The new authorities are clearly positioning themselves as the righteous men who will do away with the errors of the past. The minister of Economy and Finance, Akylbek Japarov, whose words are reported by Kaktusmedia, has praised his own camp for taking action: “the new government found the strength to put an end to this. […] Active participants, including the president, put their reputation, their political future on the line, but I believe that history and the future generations will justify us no matter the outcome.” Not all buy into this rhetoric, however. In an extraordinary parliamentary session on May 17, 2021, MP Ryskeldi Mombekov confronted his colleagues: “Why are we only taking on what happened until October 2020? Is everyone before that date a traitor? […] If you call them traitors—Akayev, Bakiyev, Atambayev, Jeenbekov—then half of those who are sitting here are also traitors, because we all served under them.”
This includes President Japarov, who was part and parcel of the system he now denounces, as an ally of former president and kleptocrat Kurmanbek Bakiyev and the head of his National Agency for the Prevention of Corruption. Although calls for nationalization and conflicts around Kumtor have been the cornerstone of his career post-Bakiyev, by the time of his appointment as prime minister in October 2020, Sadyr Japarov had changed his tune.
As reported by Radio Azattyk, the country’s new strongman declared that since little gold was left to extract from the mine, Centerra should simply finish exploiting it and carry out the reclamation process. However, on February 24, 2021, the Canadian company reported a 107% increase in the known reserves of the mine, extending its activities by another five years, to 2031. By May 7, in a series of events detailed by US media Eurasianet, the Kyrgyz parliament had adopted a law enabling the government to impose external management on KGC for alleged environmental and safety violations focused on the pollution of nearby glaciers.

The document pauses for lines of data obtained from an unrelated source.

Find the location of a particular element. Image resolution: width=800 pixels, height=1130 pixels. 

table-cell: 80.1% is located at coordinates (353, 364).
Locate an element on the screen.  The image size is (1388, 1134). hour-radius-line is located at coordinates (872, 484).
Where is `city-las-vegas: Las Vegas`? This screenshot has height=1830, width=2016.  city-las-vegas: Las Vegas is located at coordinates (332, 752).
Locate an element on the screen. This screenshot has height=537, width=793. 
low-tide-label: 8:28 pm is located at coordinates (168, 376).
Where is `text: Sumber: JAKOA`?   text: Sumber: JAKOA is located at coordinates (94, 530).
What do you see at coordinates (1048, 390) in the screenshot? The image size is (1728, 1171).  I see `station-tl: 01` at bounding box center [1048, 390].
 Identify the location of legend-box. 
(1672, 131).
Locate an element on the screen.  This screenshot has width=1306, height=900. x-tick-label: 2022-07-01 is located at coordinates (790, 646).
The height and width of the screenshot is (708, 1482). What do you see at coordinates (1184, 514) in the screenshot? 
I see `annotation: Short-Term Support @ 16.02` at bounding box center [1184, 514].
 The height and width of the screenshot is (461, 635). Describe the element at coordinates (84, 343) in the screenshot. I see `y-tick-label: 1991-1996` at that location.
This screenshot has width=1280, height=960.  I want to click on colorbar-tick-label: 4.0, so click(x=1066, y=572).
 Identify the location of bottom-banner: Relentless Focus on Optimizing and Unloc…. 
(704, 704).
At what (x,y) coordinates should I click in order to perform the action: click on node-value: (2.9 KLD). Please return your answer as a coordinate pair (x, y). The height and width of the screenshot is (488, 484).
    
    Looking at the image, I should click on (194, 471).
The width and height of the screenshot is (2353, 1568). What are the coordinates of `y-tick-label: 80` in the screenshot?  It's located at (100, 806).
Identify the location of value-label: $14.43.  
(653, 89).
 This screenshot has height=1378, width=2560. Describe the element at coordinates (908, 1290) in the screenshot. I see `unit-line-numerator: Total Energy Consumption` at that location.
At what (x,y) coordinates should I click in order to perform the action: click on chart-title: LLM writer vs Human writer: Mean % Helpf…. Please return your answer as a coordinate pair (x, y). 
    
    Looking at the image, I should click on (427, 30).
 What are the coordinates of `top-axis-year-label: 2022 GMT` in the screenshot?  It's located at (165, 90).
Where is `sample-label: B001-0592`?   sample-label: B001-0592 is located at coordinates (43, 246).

For Beril Ocakli, “the recent developments manifest the next attempt of co-optation and instrumentalization based on the ecological destruction driven by the Kumtor operations. It is good to see the incumbent government care about the nature and the future of the country, however, as MP Ryskeldi Mombekov uttered at the extraordinary Jogorku Kenesh session on May 17, history will indeed not forgive those who now blame the ecological destruction solely on the operating company. It takes two to tango.” As she points out in an interview with Voices on Central Asia, “building institutional trust will take a serious commitment to rule of law and sanctioning rule-breaking. And by that I do not mean populist promises; I mean taking citizens, their concerns and agency seriously and actually walking the walk.”
Sadyr Japarov and his government’s populist tendencies, lack of transparency, aggressive stance against Centerra and focus on the prosecution of past leaders and rivals in their anti-corruption efforts may not signal such a commitment. Neither do President Japarov’s proposals to reform the mining sector via a revised Mining Code and local hiring quotas, which, according to Beril Ocakli, are hardly anything new. Kumtor has become a centerpiece of the new authorities’ policy, but, in the words of opposition figure Shirin Aitmatova, “What is the use of these anti-corruption, anti-kleptocratic detailed plans, programs and strategies, if their implementation is entrusted to the same ‘façade’ leaders under whom corruption flourishes in the hollow and impotent institutions entrusted to them?”